→ **What you need to do**
Could you filter the material and copy every line where the word "Data" occurs?
START Records to process
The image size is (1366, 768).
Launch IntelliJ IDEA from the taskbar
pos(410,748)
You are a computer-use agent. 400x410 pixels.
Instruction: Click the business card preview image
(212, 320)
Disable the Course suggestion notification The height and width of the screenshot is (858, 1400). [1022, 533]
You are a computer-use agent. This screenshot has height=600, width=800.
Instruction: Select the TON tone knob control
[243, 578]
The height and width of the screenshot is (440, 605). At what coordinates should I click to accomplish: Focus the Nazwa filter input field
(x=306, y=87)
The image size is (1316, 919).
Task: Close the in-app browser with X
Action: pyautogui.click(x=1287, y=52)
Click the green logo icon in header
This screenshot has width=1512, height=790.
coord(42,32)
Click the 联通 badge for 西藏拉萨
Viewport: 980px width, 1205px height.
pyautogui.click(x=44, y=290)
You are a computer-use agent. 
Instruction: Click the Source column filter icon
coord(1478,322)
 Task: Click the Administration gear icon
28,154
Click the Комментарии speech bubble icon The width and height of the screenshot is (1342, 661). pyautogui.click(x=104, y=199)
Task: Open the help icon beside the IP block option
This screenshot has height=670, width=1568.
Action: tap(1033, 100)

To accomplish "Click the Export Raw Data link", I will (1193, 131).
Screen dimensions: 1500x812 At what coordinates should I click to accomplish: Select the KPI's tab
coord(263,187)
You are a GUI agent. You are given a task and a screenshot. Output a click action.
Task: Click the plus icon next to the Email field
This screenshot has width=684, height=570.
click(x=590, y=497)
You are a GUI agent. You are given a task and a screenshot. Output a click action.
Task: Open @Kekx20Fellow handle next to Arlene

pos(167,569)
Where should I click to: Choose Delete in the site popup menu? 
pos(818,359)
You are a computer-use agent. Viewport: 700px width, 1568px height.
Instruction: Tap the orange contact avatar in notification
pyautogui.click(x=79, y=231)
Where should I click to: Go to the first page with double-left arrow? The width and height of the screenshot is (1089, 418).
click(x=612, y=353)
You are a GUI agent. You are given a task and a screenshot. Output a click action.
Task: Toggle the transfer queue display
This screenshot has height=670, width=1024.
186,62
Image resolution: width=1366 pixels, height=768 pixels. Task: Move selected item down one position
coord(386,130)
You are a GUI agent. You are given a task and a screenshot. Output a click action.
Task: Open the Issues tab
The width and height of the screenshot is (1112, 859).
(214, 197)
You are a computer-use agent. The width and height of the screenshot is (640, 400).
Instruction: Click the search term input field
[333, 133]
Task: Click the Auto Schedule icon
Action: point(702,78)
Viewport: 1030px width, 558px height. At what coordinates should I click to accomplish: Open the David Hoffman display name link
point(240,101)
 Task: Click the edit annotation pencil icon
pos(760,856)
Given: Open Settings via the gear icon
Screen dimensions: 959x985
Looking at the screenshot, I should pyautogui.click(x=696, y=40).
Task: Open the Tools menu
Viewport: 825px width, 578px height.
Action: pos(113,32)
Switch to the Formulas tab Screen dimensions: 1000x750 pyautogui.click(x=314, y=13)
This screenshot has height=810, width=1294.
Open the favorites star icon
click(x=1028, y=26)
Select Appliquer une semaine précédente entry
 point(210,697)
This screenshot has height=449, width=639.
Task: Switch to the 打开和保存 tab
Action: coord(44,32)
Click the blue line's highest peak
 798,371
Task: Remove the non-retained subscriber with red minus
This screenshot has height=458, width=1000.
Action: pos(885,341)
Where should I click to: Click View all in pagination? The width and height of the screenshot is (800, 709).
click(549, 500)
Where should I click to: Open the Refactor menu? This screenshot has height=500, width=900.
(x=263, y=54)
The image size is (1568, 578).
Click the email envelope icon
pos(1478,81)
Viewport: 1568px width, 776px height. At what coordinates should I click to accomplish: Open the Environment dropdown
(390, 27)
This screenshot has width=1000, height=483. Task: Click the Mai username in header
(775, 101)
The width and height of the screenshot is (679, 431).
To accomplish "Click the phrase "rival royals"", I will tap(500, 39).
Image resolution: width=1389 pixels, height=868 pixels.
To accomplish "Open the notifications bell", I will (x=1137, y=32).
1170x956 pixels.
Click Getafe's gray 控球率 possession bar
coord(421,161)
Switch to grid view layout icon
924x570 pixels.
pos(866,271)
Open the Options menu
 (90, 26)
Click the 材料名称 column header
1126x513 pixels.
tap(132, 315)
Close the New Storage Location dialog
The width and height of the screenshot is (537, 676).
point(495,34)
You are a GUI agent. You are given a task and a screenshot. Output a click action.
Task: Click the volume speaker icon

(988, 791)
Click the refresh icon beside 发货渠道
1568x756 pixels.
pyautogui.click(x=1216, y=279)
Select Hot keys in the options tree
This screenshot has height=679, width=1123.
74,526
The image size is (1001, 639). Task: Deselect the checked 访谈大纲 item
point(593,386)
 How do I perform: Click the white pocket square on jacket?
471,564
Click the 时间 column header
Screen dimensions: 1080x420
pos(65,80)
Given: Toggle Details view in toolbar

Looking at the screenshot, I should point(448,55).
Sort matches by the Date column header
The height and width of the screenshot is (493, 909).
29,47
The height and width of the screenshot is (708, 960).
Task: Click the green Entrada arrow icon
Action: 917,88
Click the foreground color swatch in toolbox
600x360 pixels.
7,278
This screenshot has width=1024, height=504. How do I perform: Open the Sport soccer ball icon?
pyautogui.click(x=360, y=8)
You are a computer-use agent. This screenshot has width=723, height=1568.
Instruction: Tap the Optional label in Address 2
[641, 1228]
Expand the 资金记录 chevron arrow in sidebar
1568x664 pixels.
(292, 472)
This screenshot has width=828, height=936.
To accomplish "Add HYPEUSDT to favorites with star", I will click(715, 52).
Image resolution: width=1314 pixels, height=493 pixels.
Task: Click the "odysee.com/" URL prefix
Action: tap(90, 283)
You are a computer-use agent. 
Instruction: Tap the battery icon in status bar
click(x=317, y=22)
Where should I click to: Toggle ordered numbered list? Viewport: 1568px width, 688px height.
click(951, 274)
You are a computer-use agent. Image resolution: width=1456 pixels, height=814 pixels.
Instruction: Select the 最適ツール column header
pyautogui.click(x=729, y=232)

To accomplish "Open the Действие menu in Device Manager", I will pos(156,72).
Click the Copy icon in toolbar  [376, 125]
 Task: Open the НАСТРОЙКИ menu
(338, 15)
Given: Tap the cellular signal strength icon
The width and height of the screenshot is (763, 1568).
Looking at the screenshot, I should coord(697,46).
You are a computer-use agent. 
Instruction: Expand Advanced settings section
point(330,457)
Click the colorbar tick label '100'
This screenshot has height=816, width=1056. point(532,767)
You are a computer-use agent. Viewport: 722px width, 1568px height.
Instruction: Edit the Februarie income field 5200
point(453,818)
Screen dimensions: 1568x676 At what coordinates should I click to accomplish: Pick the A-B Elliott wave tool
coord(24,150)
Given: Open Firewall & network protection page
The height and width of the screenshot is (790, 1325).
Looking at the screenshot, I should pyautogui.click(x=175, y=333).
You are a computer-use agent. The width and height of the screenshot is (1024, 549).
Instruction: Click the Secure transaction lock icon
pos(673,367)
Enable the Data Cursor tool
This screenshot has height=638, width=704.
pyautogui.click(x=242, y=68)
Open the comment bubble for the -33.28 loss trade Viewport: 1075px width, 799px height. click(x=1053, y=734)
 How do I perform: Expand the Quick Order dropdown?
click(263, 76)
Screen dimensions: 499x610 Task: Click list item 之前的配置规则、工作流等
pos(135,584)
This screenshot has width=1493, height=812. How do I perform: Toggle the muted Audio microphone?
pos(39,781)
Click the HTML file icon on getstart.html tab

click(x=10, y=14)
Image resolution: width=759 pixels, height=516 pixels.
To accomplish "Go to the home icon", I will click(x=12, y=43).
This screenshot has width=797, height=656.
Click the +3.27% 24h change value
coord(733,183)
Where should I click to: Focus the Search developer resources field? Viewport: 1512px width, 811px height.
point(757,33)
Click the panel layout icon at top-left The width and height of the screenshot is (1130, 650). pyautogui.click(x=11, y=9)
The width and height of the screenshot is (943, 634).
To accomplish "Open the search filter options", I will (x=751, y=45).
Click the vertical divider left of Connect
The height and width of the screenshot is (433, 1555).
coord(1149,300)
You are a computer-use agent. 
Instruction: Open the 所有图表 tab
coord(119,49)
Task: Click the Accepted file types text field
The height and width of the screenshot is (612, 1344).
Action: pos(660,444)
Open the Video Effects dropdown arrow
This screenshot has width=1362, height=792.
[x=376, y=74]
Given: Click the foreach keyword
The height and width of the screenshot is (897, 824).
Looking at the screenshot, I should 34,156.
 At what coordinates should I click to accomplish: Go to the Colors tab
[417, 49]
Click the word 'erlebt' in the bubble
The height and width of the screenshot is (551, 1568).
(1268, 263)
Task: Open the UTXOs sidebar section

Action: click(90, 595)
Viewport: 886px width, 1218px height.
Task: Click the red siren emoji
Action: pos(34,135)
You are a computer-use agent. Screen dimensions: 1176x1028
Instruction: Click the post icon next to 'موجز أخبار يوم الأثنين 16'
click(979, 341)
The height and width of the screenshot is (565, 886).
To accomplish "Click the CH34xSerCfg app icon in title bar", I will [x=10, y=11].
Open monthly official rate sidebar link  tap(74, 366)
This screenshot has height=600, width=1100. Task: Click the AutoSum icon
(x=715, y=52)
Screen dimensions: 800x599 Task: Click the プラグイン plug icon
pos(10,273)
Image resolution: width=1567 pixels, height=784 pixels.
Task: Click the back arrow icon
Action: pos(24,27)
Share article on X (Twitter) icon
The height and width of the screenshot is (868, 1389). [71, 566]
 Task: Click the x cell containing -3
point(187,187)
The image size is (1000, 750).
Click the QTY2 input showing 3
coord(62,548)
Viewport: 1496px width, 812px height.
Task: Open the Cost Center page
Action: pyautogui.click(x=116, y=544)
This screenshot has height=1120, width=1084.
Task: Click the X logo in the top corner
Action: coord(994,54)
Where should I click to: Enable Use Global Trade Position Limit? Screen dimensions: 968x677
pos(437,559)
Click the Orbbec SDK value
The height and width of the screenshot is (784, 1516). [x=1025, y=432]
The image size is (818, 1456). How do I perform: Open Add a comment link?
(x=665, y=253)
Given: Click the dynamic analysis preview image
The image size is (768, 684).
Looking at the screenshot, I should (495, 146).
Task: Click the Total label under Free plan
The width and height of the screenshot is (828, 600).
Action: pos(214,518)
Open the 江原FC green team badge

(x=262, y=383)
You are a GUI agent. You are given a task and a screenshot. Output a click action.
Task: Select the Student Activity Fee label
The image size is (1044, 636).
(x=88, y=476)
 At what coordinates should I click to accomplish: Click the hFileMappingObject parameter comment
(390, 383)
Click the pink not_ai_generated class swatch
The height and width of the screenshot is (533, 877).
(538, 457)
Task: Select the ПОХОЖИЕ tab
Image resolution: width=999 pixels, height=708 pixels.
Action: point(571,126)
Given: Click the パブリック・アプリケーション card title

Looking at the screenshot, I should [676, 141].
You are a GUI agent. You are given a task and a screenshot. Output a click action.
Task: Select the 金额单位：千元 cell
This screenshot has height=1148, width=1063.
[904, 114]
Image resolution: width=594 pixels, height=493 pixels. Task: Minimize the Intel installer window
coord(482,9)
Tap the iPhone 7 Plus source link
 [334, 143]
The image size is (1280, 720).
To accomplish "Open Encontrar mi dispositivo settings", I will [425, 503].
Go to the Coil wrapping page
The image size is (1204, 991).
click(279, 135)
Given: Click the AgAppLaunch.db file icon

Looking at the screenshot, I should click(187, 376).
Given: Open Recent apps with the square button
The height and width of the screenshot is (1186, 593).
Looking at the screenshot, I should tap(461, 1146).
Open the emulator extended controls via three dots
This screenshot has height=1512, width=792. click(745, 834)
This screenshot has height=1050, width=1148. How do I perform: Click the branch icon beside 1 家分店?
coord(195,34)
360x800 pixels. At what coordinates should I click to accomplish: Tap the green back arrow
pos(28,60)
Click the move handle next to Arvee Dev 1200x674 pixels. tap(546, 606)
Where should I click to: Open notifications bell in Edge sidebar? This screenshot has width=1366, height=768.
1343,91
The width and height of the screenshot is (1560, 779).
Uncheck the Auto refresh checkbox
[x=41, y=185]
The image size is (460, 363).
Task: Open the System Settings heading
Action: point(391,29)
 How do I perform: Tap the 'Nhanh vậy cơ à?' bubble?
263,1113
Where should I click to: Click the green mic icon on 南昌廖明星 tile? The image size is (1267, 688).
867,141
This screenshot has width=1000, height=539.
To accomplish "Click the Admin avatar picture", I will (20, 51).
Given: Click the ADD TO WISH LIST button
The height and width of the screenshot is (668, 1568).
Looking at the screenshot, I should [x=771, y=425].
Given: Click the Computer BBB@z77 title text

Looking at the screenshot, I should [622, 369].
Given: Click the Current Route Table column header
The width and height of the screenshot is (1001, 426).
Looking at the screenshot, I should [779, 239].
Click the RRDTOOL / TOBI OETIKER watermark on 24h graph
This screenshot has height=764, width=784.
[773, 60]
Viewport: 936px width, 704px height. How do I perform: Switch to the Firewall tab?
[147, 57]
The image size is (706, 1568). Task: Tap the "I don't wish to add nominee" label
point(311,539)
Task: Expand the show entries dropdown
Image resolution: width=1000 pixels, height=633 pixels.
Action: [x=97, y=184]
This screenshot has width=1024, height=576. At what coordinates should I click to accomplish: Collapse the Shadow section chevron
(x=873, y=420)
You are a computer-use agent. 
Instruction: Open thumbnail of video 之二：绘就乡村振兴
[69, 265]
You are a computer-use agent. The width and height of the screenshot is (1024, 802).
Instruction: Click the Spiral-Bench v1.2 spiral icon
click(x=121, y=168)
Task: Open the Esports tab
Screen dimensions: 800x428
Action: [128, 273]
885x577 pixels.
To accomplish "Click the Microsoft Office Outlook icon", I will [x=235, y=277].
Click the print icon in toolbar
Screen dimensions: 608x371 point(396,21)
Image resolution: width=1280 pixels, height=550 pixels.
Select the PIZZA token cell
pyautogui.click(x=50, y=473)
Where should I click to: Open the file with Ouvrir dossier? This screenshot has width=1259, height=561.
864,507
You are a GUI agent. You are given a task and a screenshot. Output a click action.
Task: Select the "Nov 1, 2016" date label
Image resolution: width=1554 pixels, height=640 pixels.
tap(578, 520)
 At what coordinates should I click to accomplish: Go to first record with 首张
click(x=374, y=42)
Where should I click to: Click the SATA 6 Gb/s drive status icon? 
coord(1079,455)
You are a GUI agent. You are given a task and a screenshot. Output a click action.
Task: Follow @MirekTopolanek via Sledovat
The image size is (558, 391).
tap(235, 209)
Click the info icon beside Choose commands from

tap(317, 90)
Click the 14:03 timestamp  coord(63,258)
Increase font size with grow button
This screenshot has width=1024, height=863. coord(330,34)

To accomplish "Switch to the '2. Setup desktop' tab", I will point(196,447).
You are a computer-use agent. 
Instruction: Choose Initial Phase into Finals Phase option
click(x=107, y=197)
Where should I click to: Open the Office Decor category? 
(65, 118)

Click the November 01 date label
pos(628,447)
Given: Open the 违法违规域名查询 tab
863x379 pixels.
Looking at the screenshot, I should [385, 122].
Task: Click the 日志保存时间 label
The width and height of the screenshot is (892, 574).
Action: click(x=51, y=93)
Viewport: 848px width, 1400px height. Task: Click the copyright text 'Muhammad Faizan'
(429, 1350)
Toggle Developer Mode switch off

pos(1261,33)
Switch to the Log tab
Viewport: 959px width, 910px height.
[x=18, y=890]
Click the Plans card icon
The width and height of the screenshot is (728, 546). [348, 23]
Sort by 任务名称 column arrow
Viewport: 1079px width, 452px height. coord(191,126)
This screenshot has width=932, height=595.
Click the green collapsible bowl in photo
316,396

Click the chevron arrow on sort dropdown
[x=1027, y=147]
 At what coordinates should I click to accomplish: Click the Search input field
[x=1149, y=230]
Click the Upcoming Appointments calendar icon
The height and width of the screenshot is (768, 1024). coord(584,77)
END Records to process
→ **Result**
To accomplish "Click the Export Raw Data link", I will (1193, 131).
Enable the Data Cursor tool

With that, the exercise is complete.